Papierkraniche sind für viele Friedensbewegungen weltweit ein Symbol des Friedens. Ihren Ursprung haben sie in Japan, wo eine alte Legende erzählt, dass sich dem Menschen ein Wunsch erfüllt, der tausend Origami-Kraniche faltet. 

Internationale Bedeutung erhielt diese Geschichte durch Sadako Sasaki, ein zwölfjähriges Mädchen aus Hiroshima, das 1955 an den Spätfolgen der Atombombe an Leukämie erkrankte. In der Hoffnung auf Heilung begann sie, Kraniche zu falten. Sie vollendete die Tausend nicht – doch ihre Geschichte wurde zu einem bleibenden Appell gegen Krieg, Gewalt und nukleare Bedrohung

Heute ist dieser Appell aktueller denn je. Bewaffnete Konflikte, soziale Ungleichheit, politische Polarisierung und die Klimakrise prägen unseren globalen Alltag. In Kolumbien bestehen trotz wichtiger Fortschritte im Friedensprozess weiterhin Gewalt und tiefe gesellschaftliche Brüche.

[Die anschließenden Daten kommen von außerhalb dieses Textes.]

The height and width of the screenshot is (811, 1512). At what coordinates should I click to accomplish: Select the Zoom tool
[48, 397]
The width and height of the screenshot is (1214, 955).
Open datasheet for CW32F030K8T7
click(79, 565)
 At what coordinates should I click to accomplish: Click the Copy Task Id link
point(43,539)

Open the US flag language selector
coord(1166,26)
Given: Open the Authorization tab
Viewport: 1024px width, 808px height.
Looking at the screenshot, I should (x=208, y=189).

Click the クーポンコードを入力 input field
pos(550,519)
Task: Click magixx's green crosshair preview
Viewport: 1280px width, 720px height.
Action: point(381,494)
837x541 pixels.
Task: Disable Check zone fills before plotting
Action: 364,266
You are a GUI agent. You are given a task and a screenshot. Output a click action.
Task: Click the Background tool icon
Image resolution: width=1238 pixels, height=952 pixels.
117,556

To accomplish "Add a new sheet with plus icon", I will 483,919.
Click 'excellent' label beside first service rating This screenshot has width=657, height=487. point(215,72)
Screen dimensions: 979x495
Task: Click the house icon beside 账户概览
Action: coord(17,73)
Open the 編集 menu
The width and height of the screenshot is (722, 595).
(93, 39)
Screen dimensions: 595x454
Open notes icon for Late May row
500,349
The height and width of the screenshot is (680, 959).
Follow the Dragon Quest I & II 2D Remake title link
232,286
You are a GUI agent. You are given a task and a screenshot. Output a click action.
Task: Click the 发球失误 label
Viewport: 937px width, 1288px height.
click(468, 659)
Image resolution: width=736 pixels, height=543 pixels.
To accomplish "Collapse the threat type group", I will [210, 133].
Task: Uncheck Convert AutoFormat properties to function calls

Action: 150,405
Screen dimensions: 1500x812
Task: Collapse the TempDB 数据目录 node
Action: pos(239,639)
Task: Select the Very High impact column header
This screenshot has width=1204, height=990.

Auch in Deutschland und Europa zeigen Krieg, Rassismus und soziale Spaltung, wie fragil Frieden ist und wie eng er mit Fragen globaler Gerechtigkeit verbunden bleibt.

Vor diesem Hintergrund tragen Lizbeth Chaparro, Pfarrerin (IELCO) und Lehrerin, und Camila Rodríguez, Juristin und Referentin für Globales Lernen und Bildung für nachhaltige Entwicklung, die Kranich-Legende weiter. In Kirchen, Schulen und zivilgesellschaftlichen Räumen entstehen in Kolumbien und Deutschland sogenannte „Friedenskreise“. Beim gemeinsamen Falten der Kraniche entstehen Gespräche über Verantwortung, Solidarität und Hoffnung. Origami wird so zu einer einfachen, aber wirkungsvollen Praxis des Engagements.

Die tausend Kraniche sind noch nicht erreicht – und genau deshalb gehen die Friedenskreise weiter. Jeder gefaltete Kranich zählt. Wer mitfaltet, setzt ein Zeichen: für Frieden, für globale Gerechtigkeit und für die Überzeugung, dass Veränderung im Kleinen beginnt – und gemeinsam wächst.